On the technical analysis chart, a wedge pattern is a market trend commonly found in traded assets (stocks, bonds, futures, etc.). The pattern is characterized by a contracting range in prices coupled with an upward trend in prices (known as a rising wedge) or a downward trend in prices (known as a falling wedge).

A wedge pattern is considered to be a pattern which is forming at the top or bottom of the trend. It is a type of formation in which trading activities are confined within converging straight lines which form a pattern. It should take about 3 to 4 weeks to complete the wedge. This pattern has a rising or falling slant pointing in the same direction. It differs from the triangle in the sense that both boundary lines either slope up or down. Price breaking out point creates another difference from the triangle.  Falling and rising wedges are a small part of intermediate or major trend. As they are reserved for minor trends, they are not considered to be major patterns. Once that basic or primary trend resumes itself, the wedge pattern loses its effectiveness as a technical indicator.

Falling wedge 

The falling wedge pattern is characterized by a chart pattern which forms when the market makes lower lows and lower highs with a contracting range. When this pattern is found in a downward trend, it is considered a reversal pattern, as the contraction of the range indicates the downtrend is losing steam. When this pattern is found in an uptrend, it is considered a bullish pattern, as the market range becomes narrower into the correction, indicating that the downward trend is losing strength and the resumption of the uptrend is in the making.

In a falling wedge, both boundary lines slant down from left to right. The upper descends at a steeper angle than the lower line. Volume keeps on diminishing and trading activity slows down due to narrowing prices. There comes the breaking point, and trading activity after the breakout differs. Once prices move out of the specific boundary lines of a falling wedge, they are more likely to move sideways and saucer-out before they resume the basic trend.

Rising wedge 

The rising wedge pattern is characterized by a chart pattern which forms when the market makes higher highs and higher lows with a contracting range. When this pattern is found in an uptrend, it is considered a reversal pattern, as the contraction of the range indicates that the uptrend is losing strength. When this pattern is found in a downtrend, it is considered a bearish pattern, as the market range becomes narrower into the correction, indicating that the correction is losing strength, and that the resumption of the downtrend is in the making.

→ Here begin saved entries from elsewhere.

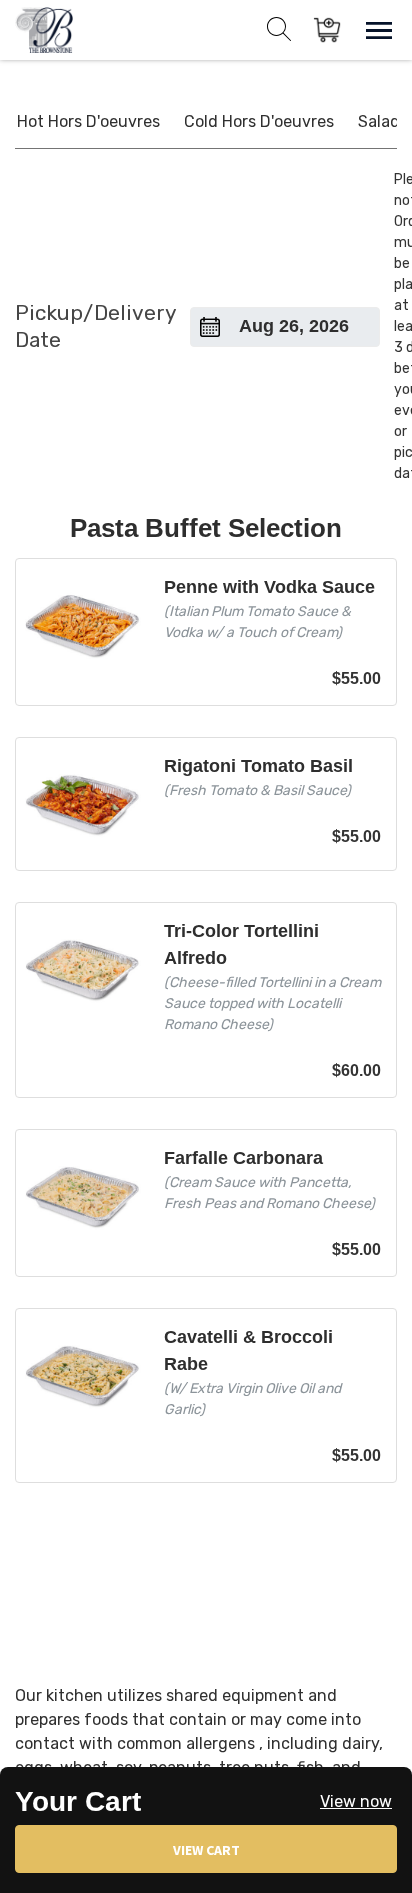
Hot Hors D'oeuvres (88, 121)
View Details (206, 632)
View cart (206, 1850)
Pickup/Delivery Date (95, 325)
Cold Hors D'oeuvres (259, 121)
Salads (383, 121)
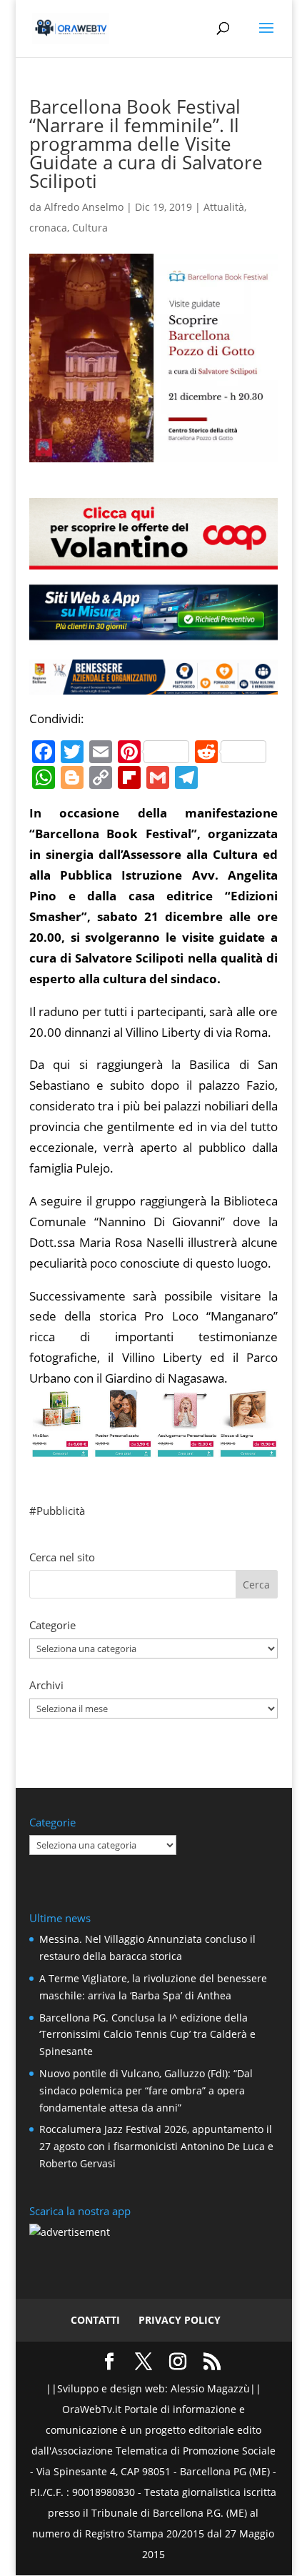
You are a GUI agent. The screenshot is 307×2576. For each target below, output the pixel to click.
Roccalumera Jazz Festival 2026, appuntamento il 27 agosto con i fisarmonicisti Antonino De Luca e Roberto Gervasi (156, 2146)
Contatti (95, 2320)
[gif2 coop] (153, 558)
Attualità (223, 207)
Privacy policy (180, 2320)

In a rising wedge, both boundary lines slant up from left to right. Although both lines point in the same direction, the lower line rises at a steeper angle than the upper one. Prices usually decline after breaking through the lower boundary line. As far as volumes are concerned, they keep on declining with each new price advance or wave up, indicating that the demand is weakening at the higher price level. A rising wedge is more reliable when found in a bearish market. In a bullish trend what seems to be a Rising Wedge may actually be a Flag or a Pennant (stepbrother of a wedge) requiring about 4 weeks to complete.